Stability has been attained already, or is about to be. So, on the whole, has economy, though some current opinion in regard to the use of gold puts it in jeopardy. The system still wants elasticity. A machinery ought to be set up, therefore, by which further funds, accumulating in the hands of Government through the increased use of notes, may be used in India to afford the needed elasticity in the seasonal supply of currency.

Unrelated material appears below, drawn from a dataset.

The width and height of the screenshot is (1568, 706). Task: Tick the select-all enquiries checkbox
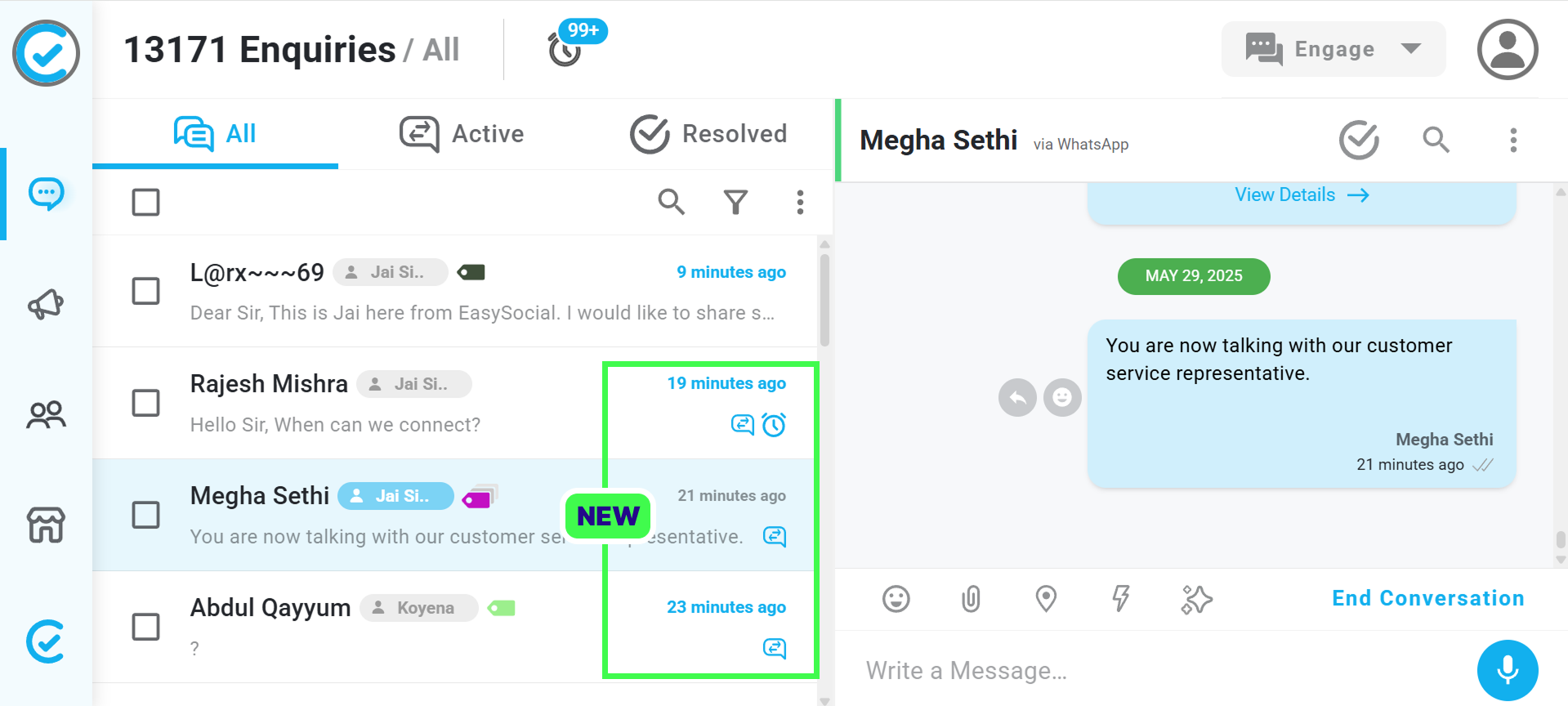tap(145, 202)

Let the Indian public learn that it is extravagant to use gold as a medium of exchange, foolish to lessen the utility of their reserves through suspicion of the London Money Market, and highly advantageous to their own trade and to the resources of their own money market to develop the use of notes; and their financial system may soon become wonderfully well adapted to the particular circumstances of their situation. The history of the last twelve years has been transitional. The authorities have been—wisely—building up the reserves they ought to have. This process has necessarily diverted funds from the Indian Money Market, and has naturally excited some measure of opposition. But the fruits of cautious growth may soon be reaped.
CHAPTER VII
INDIAN BANKING
1. In passing from Currency and the Finance of Government to the kindred topic of Banking, we come to a part of the subject where statistics and other information are much less freely available to the outside critic. The published figures are not adequate to tell us much of what we require to know, and the literature of Indian Banking is almost non–existent. I must run the risk, therefore, of sometimes falling into errors of fact, and hope that, if these errors provoke criticism, they will bring to light the true facts at the same time.

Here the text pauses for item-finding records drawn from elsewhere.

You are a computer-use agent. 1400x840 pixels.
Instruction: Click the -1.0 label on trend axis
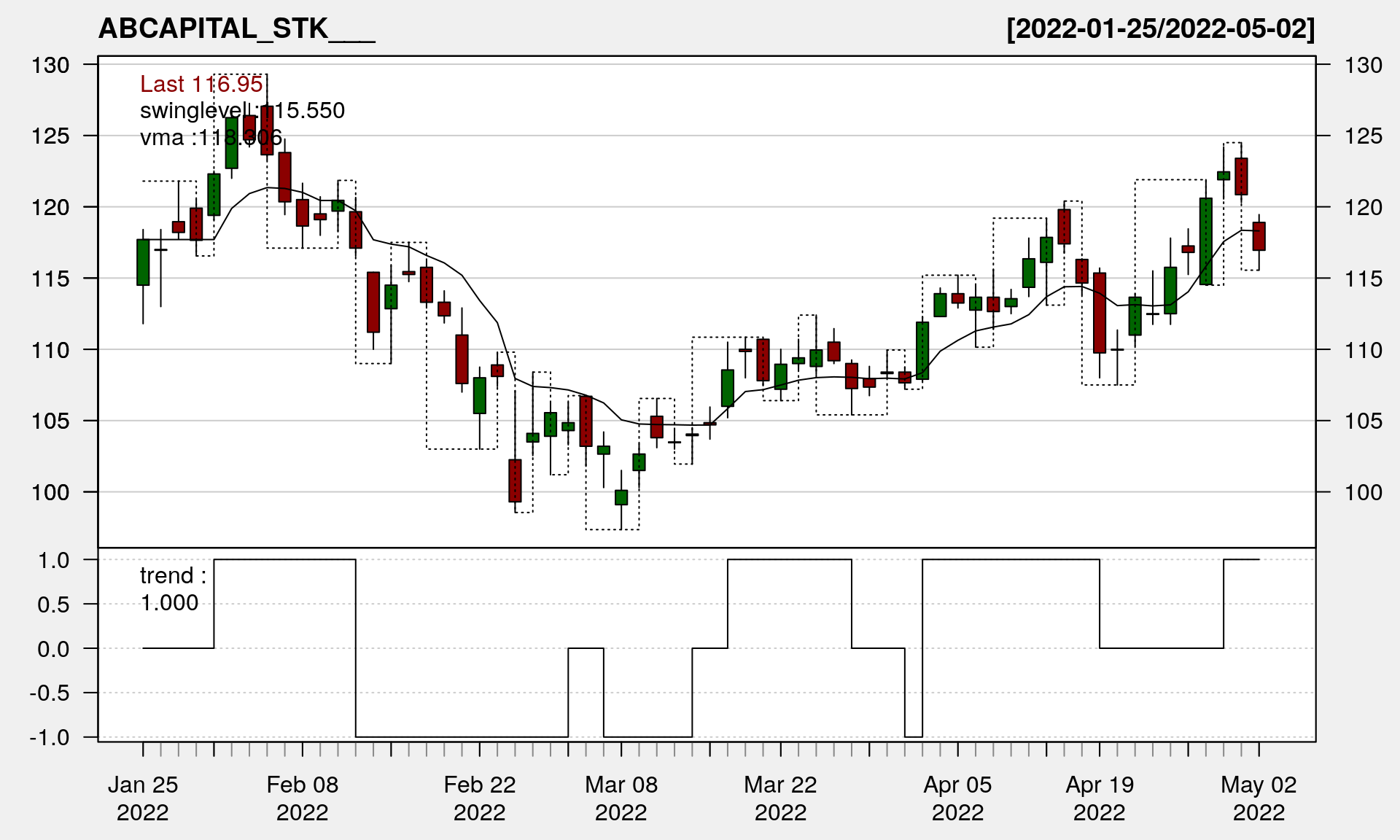click(x=50, y=737)
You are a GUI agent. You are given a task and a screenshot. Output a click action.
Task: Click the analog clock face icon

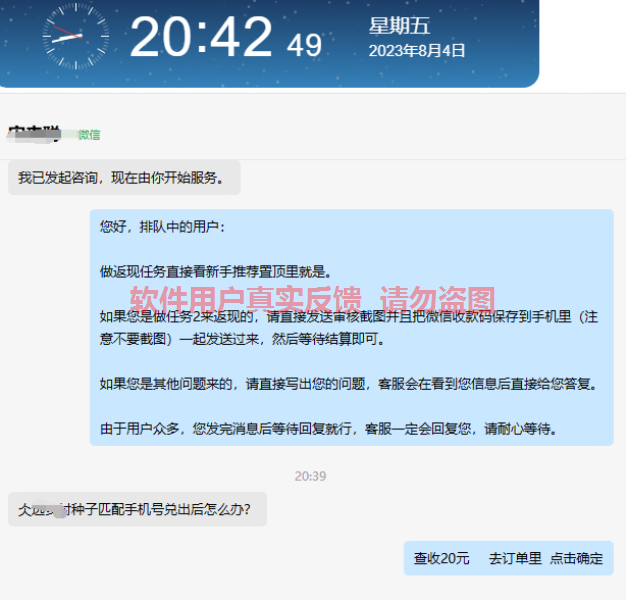[x=76, y=36]
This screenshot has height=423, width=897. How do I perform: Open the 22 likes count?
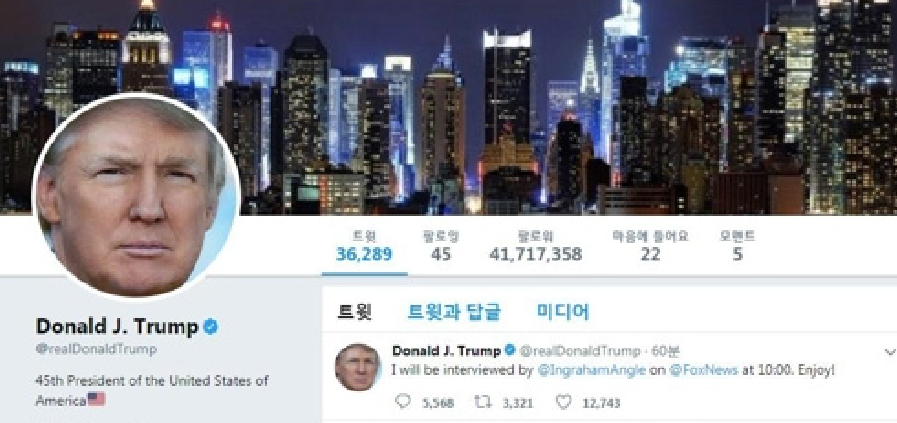coord(650,246)
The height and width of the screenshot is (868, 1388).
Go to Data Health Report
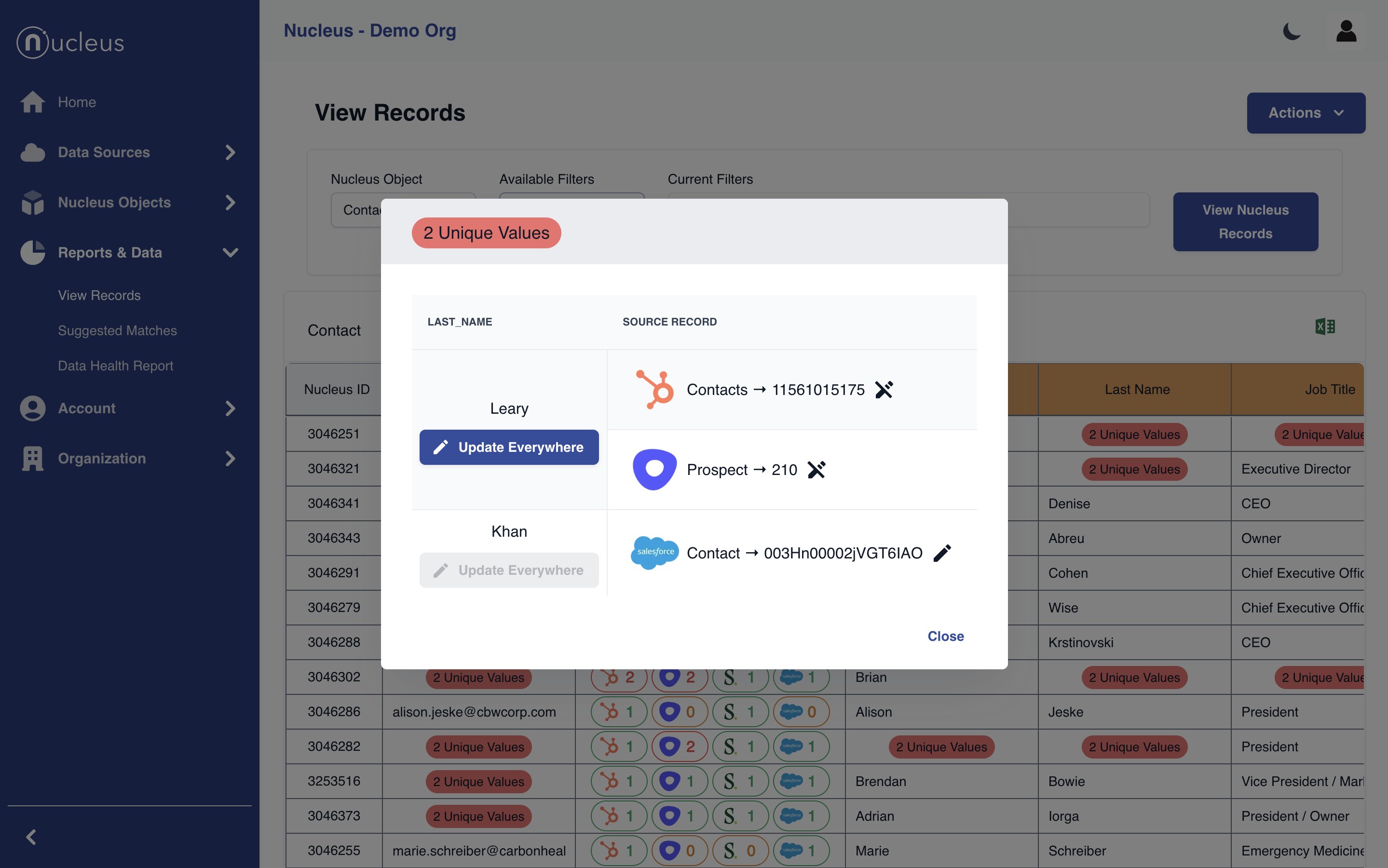coord(115,366)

2. The Money Market and Banking System of India comprises the following as its four main constituents:—
(i.) The Presidency Banks; (ii.) the European Exchange Banks; (iii.) the Indian Joint Stock Banks; and (iv.) the Shroffs, Marwaris, and other private bankers and money–lenders.

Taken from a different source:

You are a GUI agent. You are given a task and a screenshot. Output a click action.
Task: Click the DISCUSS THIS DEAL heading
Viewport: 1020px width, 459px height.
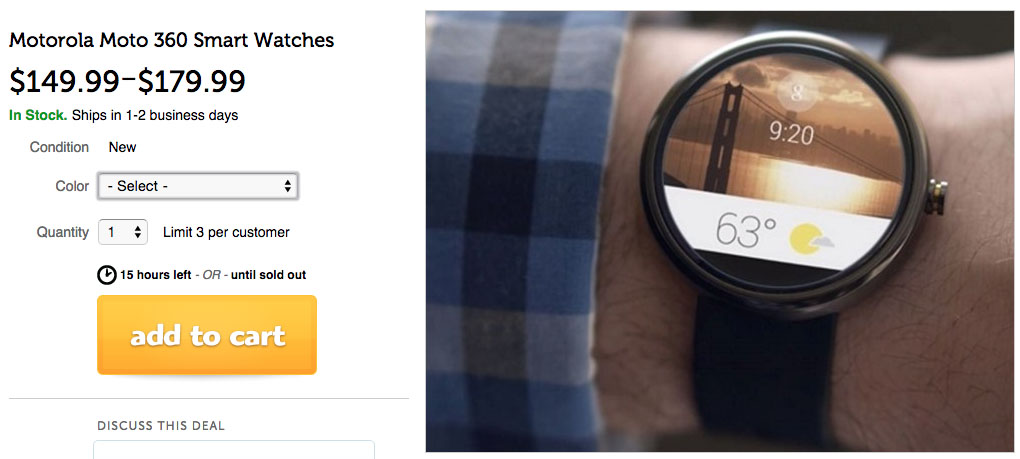pos(161,426)

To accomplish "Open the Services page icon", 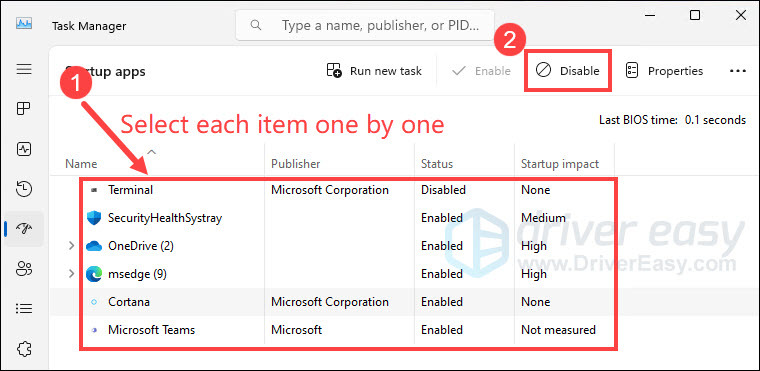I will (x=24, y=348).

The first two of these constitute what we may term the European Money Market, and the rest, under the leadership of Marwaris and Parsees, the Indian or Native Money Market,—up–country Banks such as the Allahabad Bank and the Alliance Bank of Simla, which are Indian Joint Stock Banks under European management, occupying, perhaps, an intermediate position. The local money markets, outside the main towns in which European business men have offices and where the bulk of the foreign trade is handled, are entirely in the hands of Indians.